Humble yourselves, therefore, under God's mighty hand, that he may lift you up in due time. Cast all your anxiety on him because he cares for you.
 
 Why do I have trouble with this? This is a big deal, but the more I do it, the easier it gets. Its when I'm on the fence between good and evil, between not consulting my wife, when I'm acting on impulse, instead of logic. I act out of anger instead of peace. I'm not an anxious person. I'm reminded of Mel Gibson in Lethal Weapon, here's this suicidal cop grieving over his deciesed wife. His anxiety leads him to have nothing to live for  and in return, puts him into the line of fire. He becomes fearless in some points. I wish I was like that, Riggs had to humble himself to a point of no fear. He had no pride but wanted to be left alone. When he partnered with  Murtaugh, things had to change. They were both so different, one was a family man, one was a widower.

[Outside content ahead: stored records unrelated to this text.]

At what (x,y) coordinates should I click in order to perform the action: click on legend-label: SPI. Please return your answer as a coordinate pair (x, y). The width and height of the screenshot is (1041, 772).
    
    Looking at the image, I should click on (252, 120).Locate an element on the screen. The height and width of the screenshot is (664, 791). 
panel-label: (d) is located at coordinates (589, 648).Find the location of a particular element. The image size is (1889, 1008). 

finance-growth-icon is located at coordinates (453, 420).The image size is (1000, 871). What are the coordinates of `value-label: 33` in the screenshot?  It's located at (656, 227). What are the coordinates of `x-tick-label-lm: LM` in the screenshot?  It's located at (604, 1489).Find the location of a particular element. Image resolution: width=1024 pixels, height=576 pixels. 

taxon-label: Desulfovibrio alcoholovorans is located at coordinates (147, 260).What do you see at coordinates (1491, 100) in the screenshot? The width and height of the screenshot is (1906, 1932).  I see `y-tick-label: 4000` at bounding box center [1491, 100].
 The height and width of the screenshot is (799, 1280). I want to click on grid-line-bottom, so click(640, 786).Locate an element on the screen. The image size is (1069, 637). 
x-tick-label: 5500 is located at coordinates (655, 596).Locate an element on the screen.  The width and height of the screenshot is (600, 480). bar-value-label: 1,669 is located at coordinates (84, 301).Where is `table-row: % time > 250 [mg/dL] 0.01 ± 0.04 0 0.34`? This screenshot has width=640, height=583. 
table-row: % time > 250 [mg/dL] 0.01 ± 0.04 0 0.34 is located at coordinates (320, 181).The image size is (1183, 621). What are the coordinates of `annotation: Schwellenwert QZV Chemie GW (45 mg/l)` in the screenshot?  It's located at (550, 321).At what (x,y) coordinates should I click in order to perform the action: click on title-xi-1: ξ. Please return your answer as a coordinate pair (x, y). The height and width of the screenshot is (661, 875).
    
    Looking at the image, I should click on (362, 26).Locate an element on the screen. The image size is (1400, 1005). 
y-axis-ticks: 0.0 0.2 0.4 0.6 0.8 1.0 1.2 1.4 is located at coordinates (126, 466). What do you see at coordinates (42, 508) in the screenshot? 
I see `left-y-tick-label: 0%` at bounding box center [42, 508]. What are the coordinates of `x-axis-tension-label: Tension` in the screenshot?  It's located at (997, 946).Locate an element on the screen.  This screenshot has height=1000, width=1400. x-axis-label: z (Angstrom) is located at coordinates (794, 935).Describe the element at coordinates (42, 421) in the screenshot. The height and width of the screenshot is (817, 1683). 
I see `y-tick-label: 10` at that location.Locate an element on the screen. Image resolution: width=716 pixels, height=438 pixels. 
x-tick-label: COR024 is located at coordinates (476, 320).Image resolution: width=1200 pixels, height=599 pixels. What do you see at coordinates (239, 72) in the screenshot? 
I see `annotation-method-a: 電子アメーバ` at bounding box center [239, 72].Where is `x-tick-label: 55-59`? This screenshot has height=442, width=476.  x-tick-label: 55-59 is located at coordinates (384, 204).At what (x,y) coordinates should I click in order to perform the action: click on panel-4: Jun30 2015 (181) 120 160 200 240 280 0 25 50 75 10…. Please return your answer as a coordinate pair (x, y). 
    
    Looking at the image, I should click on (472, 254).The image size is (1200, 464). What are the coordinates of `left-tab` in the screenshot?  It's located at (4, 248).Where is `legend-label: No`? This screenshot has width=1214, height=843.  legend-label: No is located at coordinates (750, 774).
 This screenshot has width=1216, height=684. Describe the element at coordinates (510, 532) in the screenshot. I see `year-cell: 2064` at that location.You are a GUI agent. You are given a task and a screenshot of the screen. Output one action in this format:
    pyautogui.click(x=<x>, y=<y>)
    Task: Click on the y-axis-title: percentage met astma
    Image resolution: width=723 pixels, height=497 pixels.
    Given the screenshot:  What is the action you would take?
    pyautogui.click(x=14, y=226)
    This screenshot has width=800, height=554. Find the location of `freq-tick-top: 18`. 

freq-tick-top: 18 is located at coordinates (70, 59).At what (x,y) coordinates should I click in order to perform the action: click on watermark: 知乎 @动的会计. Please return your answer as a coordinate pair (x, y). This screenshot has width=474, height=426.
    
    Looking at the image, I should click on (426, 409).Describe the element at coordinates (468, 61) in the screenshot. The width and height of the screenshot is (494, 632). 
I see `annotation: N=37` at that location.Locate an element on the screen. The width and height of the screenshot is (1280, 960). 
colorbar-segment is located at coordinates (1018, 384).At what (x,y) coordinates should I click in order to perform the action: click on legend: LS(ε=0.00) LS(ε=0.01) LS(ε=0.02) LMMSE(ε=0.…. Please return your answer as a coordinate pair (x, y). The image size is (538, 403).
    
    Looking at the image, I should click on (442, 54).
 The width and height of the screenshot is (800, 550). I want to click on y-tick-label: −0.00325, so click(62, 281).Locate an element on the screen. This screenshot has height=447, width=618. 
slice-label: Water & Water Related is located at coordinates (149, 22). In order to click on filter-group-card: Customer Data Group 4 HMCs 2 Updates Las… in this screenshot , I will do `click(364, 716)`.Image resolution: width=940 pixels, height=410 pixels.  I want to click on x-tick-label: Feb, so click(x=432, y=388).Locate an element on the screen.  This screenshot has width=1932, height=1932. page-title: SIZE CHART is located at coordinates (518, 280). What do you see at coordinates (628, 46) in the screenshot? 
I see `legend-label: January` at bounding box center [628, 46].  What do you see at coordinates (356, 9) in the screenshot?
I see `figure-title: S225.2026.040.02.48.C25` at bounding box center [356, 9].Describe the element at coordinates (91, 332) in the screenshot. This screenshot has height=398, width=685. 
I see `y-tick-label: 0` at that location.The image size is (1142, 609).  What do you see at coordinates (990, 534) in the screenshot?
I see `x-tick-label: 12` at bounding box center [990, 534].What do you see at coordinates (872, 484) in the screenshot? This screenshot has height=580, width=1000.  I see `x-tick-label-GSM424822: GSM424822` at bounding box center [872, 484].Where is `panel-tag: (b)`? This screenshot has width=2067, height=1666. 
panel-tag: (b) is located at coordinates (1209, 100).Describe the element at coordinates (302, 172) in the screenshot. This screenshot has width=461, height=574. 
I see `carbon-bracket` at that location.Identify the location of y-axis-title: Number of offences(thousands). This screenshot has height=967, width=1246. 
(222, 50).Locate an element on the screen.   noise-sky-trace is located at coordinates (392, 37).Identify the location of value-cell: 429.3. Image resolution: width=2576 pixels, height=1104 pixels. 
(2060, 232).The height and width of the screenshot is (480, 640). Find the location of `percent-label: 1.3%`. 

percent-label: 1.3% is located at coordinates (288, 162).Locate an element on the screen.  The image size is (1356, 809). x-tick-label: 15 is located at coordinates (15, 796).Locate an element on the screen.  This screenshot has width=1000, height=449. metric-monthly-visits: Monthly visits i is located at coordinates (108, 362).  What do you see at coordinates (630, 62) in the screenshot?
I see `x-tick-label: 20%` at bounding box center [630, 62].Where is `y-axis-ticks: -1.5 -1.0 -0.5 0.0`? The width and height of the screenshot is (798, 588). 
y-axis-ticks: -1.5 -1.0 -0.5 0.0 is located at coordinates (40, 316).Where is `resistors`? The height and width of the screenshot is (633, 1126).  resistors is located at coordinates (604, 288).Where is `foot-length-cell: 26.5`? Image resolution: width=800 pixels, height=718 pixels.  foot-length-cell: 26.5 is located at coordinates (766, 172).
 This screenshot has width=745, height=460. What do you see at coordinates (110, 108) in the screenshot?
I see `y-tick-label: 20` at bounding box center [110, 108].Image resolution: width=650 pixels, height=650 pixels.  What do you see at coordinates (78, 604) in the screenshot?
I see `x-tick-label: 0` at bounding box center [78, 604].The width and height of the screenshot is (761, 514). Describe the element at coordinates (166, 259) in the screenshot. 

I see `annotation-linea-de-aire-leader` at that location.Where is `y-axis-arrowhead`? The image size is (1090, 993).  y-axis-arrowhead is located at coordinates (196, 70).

There are many times in my life when I need to cast my anxiety to God and just listen the his voice who's been talking to me this whole time. He's been telling me something simple or I need to do something serious. God has better plans for me than I think, he wants to make me lethal for him, I'm afraid that he's way crazy. All he wants is humility and he will take me from there. He has taken me, he wants my anxiety because he cares for me. Riggs and Murtaugh became an unstoppable team, they got in trouble alot but figured out that they were stronger as a team, even though they drove each other crazy. Even though I don't believe him, He will lift me up in due time and make me into a lethal weapon.